Some important period instrument and early music vocal concerts of German Baroque composers are coming up in November. Here is the latest from Jerry Hui (below), a University of Wisconsin School of Music graduate who is an accomplished composer and an acclaimed performer who also directs and sings in Eliza’s Toyes and the contemporary music group NEW MUSE (New Music Everywhere).

Madison, Wis.–Eliza’s Toyes (below) and guest performers will be performing rarely heard music composed by Heinrich Schütz, Johann Hermann Schein, and Samuel Scheidt in a program titled “The Three Sch’s: Music By Schütz, Schein, and Scheidt.”

Madison area residents will have three chances in November to hear it live: this Saturday, Nov. 3, at 7 p.m. at Grace Episcopal Church; on Saturday, Nov. 17 a 4 p.m. at Luther Memorial Church; and on Sunday, Nov. 25 at 12:30 p.m. at the Chazen Museum of Art. The last performance will also be broadcast over Wisconsin Public Radio, on “Live from the Chazen,” (below) which is hosted by Lori Skelton.

All performances are free and open to the public; free-will donations will be accepted at the first two concerts.

Schütz (below), among the three featured composers, received the most household recognition because his career spanned across several countries. However, they all were regarded highly. Singled out by the 17th-century German composer/theorist Wolfgang Caspar Printz as the best German composers in his book “Historische Beschreibung” (1690), they were important in cultivating a distinctly German musical style, and their work would influence generations of composers to come —from J.S. Bach in later Baroque period, to Brahms in the Romantic period, and even to Hugo Distler of the 20th century.

Much of these composers’ music, driven strongly by modal counterpoint but also showing influence of Baroque harmonic progression, are not heard as frequently as they should. Perhaps this is because many other Baroque composers — such as J.S. Bach and Sweelinck — worked around similar time period wrote in a style that is more distinguishable from what is considered the Renaissance period.

Also, the vocal range demanded by these composers from the choir often differs from the standard setup of a four-part choir, especially in requiring more low altos or high tenors.

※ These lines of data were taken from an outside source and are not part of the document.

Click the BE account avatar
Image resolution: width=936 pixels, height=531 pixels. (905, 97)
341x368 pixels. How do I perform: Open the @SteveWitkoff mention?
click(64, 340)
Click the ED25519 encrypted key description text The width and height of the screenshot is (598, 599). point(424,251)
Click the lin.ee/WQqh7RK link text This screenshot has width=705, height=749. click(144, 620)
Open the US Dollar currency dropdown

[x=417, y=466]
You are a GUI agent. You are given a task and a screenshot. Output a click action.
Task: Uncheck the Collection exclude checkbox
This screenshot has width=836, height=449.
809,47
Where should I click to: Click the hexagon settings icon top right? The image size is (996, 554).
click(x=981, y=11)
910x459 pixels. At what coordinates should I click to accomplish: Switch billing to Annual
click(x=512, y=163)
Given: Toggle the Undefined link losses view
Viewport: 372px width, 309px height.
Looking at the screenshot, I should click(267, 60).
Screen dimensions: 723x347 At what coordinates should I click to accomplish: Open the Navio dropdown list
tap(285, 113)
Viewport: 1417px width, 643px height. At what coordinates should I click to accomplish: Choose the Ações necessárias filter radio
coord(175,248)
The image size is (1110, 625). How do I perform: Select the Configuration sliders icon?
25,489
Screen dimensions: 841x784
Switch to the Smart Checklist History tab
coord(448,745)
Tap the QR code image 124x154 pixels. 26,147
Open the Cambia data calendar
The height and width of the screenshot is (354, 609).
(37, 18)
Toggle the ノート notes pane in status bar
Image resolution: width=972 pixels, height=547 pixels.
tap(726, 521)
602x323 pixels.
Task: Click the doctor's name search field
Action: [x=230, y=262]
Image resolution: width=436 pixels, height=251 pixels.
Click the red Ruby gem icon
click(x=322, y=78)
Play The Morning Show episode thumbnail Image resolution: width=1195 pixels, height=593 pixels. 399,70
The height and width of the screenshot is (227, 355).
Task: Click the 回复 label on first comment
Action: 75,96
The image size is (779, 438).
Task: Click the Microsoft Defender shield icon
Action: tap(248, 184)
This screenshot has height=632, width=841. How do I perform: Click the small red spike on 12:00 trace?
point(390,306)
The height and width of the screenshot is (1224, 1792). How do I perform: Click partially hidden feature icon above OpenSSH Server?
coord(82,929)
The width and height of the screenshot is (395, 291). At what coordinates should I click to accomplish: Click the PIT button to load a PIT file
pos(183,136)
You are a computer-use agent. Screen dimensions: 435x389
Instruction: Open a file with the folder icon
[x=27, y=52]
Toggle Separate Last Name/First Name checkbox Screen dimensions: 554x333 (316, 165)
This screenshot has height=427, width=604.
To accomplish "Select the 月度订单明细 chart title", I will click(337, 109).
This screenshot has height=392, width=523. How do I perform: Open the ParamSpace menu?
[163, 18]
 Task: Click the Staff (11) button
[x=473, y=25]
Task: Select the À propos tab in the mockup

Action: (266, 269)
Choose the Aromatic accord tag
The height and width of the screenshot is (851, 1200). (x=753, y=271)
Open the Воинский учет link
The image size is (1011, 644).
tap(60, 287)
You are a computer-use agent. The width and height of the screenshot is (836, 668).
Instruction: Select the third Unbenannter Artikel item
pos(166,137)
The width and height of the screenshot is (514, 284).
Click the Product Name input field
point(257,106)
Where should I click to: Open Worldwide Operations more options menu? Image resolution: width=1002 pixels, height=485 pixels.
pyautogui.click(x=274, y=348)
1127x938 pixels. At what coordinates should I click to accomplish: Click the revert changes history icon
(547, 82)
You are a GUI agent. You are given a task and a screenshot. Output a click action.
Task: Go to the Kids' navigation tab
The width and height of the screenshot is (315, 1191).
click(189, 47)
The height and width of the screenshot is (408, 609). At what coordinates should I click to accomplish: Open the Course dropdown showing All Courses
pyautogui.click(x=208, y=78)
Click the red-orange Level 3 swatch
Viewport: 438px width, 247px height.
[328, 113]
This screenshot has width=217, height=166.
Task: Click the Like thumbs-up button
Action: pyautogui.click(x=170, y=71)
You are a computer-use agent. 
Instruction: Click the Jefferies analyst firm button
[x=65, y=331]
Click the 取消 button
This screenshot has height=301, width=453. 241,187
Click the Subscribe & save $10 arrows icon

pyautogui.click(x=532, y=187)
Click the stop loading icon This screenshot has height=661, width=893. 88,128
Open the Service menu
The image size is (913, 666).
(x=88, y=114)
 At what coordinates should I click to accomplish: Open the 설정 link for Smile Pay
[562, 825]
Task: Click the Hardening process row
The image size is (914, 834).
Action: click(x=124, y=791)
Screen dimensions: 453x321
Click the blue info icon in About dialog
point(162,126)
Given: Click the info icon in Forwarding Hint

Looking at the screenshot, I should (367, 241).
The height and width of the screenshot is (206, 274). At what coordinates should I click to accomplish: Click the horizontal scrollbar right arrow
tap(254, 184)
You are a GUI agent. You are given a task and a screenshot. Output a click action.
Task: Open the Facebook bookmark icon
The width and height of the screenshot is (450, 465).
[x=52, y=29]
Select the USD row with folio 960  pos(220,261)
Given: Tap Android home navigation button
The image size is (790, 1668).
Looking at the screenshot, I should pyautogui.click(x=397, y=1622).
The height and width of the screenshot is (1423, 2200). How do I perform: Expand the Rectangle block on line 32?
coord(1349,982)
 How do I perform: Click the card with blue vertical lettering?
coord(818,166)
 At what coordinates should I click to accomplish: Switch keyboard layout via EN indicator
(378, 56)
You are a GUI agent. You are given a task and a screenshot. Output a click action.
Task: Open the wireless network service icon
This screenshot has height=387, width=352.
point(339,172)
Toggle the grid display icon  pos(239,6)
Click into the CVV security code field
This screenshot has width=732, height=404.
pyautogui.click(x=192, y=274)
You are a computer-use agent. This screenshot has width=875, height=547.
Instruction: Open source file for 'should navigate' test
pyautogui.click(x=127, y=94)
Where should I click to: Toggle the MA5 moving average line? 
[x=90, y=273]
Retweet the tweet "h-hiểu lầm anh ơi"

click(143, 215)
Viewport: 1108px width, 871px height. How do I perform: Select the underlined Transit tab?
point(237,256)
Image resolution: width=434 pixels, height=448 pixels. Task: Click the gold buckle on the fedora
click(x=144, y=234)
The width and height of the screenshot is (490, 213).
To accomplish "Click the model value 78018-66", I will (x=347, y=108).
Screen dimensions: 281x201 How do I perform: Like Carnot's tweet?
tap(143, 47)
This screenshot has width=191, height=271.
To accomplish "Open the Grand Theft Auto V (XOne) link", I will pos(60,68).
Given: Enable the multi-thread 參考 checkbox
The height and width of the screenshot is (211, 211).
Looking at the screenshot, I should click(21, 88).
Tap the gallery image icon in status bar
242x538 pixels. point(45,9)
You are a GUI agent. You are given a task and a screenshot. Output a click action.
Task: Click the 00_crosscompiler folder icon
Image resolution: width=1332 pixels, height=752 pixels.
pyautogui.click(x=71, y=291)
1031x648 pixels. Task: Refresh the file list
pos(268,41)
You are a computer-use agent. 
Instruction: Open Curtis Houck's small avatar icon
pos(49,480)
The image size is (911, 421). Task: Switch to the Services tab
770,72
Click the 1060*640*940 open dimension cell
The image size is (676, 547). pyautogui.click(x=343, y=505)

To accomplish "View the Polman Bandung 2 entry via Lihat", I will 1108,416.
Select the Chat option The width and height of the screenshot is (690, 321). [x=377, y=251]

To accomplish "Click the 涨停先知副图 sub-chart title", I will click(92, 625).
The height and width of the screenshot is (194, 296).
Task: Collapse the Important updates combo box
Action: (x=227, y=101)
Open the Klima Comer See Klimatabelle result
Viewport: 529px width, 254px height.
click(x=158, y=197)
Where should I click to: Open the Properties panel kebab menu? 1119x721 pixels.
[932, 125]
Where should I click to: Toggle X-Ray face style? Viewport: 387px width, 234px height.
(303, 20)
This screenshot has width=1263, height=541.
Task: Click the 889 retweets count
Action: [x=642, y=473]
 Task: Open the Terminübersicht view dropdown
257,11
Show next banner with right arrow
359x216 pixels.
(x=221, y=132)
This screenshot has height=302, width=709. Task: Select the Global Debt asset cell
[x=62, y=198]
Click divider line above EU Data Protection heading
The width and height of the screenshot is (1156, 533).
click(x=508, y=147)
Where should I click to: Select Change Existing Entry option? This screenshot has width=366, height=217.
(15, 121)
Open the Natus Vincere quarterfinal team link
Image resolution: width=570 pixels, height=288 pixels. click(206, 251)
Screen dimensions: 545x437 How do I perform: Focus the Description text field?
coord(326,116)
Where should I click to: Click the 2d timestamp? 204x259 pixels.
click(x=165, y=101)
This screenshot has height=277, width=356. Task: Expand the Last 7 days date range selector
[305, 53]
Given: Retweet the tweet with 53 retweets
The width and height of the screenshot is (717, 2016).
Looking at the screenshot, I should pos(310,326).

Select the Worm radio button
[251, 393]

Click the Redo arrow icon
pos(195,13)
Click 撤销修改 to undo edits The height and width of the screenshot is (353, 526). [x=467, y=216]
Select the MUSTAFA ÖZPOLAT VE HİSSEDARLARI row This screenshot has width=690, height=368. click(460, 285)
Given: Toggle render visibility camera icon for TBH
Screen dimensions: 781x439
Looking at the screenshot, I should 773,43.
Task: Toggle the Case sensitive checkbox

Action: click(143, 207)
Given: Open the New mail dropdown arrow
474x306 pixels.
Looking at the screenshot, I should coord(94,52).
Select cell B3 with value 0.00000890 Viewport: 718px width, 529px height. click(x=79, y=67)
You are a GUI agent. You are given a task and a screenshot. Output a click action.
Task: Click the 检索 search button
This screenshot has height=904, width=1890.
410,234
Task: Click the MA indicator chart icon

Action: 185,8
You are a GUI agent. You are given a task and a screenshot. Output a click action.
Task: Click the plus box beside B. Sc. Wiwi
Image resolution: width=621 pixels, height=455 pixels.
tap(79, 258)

Eliza’s Toyes’ program will showcase some of their best works, both sacred and secular. Highlights include the most somber setting by Schiedt (below top) of “Miserere mei Deus” for soprano and 5 low voices, and his uplifting setting of Psalm No. 148 in German “Lobet, ihr Himmel den Herren”; the motet by Schein (below bottom) “Ach Herr, ach meiner schone” (a Pavan by Scheidt on YouTube at the bottom), and a very funny song from his 1626 collection “Studentenschmaus”; and selections of Schütz’s rarely heard Italian madrigals, particularly “Vasto Mar” for 8 voices.

Besides musicians from the regular ensemble, special guests Eric Miller (viol) and Lawrence University faculty Kathrine Handford (organ) will be joining in the music making. Also featured in these performances will be a beautiful wooden portative organ by David Moore, and wind instruments on loan from the James Smith Rudolph Collection at Lawrence University.

For more information about the program and Eliza’s Toyes, visit

Eliza’s Toyes is a Madison-based early music ensemble specialized in performing vocal and wind music from before 1700. Its creative concert programs often feature geographical or narrative themes, partnering with both music and non-music academic fields. Now in its fourth season, Toyes has been performing at least twice a year, in various venues including UW-Madison Memorial Library, the Chazen Museum of Art, and Gates of Heaven.

Musicians for the “The Three Sch’s” include Deb Heilert and Sarah Leuwerke, sopranos; Sandy Erickson, alto/recorder; Peter Gruett, alto/tenor; Jerry Hui, tenor/bass; Mark Werner, baritone; Andrew Aumann, bass; Melanie Kathan, recorder; Theresa Koenig, dulcian/recorder; Doug Towne, lute.

Special guests are Eric Miller, viol, and Kathrine Handford, organ.